(Collected data entries)
↓↓↓

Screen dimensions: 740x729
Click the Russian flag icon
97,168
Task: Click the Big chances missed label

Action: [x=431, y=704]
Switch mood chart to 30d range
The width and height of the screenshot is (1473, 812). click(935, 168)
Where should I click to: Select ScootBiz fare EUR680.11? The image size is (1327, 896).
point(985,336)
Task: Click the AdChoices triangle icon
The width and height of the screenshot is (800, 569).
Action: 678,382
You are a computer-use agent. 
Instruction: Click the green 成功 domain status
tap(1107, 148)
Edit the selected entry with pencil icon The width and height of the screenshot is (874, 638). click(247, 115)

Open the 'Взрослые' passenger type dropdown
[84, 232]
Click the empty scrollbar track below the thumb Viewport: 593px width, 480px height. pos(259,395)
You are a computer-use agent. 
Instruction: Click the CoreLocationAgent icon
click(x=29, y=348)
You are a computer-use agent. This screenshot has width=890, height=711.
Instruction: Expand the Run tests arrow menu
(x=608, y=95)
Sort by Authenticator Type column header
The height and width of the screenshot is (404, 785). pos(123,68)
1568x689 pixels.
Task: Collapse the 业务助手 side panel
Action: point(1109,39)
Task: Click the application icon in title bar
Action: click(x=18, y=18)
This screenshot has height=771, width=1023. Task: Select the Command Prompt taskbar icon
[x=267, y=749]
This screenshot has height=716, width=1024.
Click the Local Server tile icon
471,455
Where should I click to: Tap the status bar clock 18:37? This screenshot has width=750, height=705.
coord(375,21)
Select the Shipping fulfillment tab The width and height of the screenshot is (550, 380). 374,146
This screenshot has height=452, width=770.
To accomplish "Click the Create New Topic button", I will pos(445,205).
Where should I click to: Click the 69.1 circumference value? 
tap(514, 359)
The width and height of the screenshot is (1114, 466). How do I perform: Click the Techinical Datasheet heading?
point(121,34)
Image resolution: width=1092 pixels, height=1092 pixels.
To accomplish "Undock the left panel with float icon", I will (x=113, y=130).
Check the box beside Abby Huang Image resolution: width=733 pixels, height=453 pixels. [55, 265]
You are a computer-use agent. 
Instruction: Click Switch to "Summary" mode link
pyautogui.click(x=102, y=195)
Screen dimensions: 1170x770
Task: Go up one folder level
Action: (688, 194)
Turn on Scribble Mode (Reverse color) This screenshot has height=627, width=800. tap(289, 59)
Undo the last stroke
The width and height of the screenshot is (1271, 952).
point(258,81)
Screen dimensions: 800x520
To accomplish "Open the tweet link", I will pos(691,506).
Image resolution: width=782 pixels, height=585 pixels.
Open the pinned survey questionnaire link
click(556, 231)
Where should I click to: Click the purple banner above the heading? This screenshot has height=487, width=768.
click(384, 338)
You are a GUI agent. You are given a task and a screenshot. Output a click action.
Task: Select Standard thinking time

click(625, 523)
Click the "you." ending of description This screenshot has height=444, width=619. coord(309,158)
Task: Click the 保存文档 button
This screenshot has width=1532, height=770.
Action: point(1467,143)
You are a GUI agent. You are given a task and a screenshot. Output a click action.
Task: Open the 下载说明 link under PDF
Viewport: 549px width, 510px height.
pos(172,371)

↑↑↑

**WORK REQUIRED**
Output all entries again exactly; no line may be altered.

**TASK RESPONSE**
Screen dimensions: 740x729
Click the Russian flag icon
97,168
Task: Click the Big chances missed label

Action: [x=431, y=704]
Switch mood chart to 30d range
The width and height of the screenshot is (1473, 812). click(935, 168)
Where should I click to: Select ScootBiz fare EUR680.11? The image size is (1327, 896).
point(985,336)
Task: Click the AdChoices triangle icon
The width and height of the screenshot is (800, 569).
Action: 678,382
You are a computer-use agent. 
Instruction: Click the green 成功 domain status
tap(1107, 148)
Edit the selected entry with pencil icon The width and height of the screenshot is (874, 638). click(247, 115)

Open the 'Взрослые' passenger type dropdown
[84, 232]
Click the empty scrollbar track below the thumb Viewport: 593px width, 480px height. pos(259,395)
You are a computer-use agent. 
Instruction: Click the CoreLocationAgent icon
click(x=29, y=348)
You are a computer-use agent. This screenshot has width=890, height=711.
Instruction: Expand the Run tests arrow menu
(x=608, y=95)
Sort by Authenticator Type column header
The height and width of the screenshot is (404, 785). pos(123,68)
1568x689 pixels.
Task: Collapse the 业务助手 side panel
Action: point(1109,39)
Task: Click the application icon in title bar
Action: click(x=18, y=18)
This screenshot has height=771, width=1023. Task: Select the Command Prompt taskbar icon
[x=267, y=749]
This screenshot has height=716, width=1024.
Click the Local Server tile icon
471,455
Where should I click to: Tap the status bar clock 18:37? This screenshot has width=750, height=705.
coord(375,21)
Select the Shipping fulfillment tab The width and height of the screenshot is (550, 380). 374,146
This screenshot has height=452, width=770.
To accomplish "Click the Create New Topic button", I will pos(445,205).
Where should I click to: Click the 69.1 circumference value? 
tap(514, 359)
The width and height of the screenshot is (1114, 466). How do I perform: Click the Techinical Datasheet heading?
point(121,34)
Image resolution: width=1092 pixels, height=1092 pixels.
To accomplish "Undock the left panel with float icon", I will (x=113, y=130).
Check the box beside Abby Huang Image resolution: width=733 pixels, height=453 pixels. [55, 265]
You are a computer-use agent. 
Instruction: Click Switch to "Summary" mode link
pyautogui.click(x=102, y=195)
Screen dimensions: 1170x770
Task: Go up one folder level
Action: (688, 194)
Turn on Scribble Mode (Reverse color) This screenshot has height=627, width=800. tap(289, 59)
Undo the last stroke
The width and height of the screenshot is (1271, 952).
point(258,81)
Screen dimensions: 800x520
To accomplish "Open the tweet link", I will pos(691,506).
Image resolution: width=782 pixels, height=585 pixels.
Open the pinned survey questionnaire link
click(556, 231)
Where should I click to: Click the purple banner above the heading? This screenshot has height=487, width=768.
click(384, 338)
You are a GUI agent. You are given a task and a screenshot. Output a click action.
Task: Select Standard thinking time

click(625, 523)
Click the "you." ending of description This screenshot has height=444, width=619. coord(309,158)
Task: Click the 保存文档 button
This screenshot has width=1532, height=770.
Action: point(1467,143)
You are a GUI agent. You are given a task and a screenshot. Output a click action.
Task: Open the 下载说明 link under PDF
Viewport: 549px width, 510px height.
pos(172,371)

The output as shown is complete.